O prefeito, segundo ele, ficou de enviar à câmara municipal projeto de lei para conceder gratificação de R$ 600 aos trabalhadores: “Enrolou o ano inteiro e não cumpriu”, reclama o sindicalista.
“O sindicato não trata mais desse assunto”, diz Fábio. “Acordo é feito para ser cumprido. Está assinado pelo prefeito e vamos executá-lo judicialmente. Não pagou por bem, vai pagar por mal, na marra”.
“O político, quando promete e não cumpre, a resposta vem no voto. O patrão, quando não cumpre o acordo coletivo, a lei obriga a cumprir”, compara o sindicalista.
O presidente do Sindest pondera que os trabalhadores acreditaram no prefeito e diz que alguns até compraram utensílios que necessitavam por conta do prometido.
Categoria induzida
Ele salienta ainda que a assembleia de fechamento do acordo aceitou a proposta financeira em função de melhorias nos benefícios de alguns segmentos do funcionalismo.

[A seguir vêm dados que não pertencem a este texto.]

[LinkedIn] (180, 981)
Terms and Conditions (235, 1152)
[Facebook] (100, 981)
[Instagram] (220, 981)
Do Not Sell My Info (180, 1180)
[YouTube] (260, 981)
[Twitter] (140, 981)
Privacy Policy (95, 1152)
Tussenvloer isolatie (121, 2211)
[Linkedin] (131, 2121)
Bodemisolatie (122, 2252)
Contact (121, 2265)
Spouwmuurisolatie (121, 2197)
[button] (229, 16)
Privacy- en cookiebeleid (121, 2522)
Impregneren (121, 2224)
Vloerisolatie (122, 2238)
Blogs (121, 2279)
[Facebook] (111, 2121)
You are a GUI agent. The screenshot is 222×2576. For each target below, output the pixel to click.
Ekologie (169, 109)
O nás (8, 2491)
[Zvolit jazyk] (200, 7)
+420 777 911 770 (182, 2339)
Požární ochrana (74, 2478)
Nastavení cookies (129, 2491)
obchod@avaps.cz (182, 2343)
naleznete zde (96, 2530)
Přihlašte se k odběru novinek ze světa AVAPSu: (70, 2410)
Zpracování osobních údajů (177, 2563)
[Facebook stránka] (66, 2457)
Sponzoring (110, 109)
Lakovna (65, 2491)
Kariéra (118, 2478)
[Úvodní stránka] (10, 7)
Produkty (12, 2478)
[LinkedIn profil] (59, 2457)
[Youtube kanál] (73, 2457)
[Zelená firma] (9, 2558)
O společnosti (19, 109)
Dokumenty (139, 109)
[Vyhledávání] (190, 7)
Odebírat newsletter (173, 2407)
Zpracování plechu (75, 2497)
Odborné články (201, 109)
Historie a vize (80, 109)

“A categoria foi induzida a aceitar uma proposta financeira menor e, no caso dos cemitérios, o benefício acabou não acontecendo. Não conversamos mais sobre o assunto”.
Fábio reconhece que a prefeitura cumpriu pontos do acordo com outros segmentos do funcionalismo e atendeu algumas reivindicações fora da pauta da campanha salarial.
“Mas isso não diminui o desrespeito com o pessoal dos três cemitérios municipais. Vamos então resolver o problema na justiça”, finaliza o sindicalista.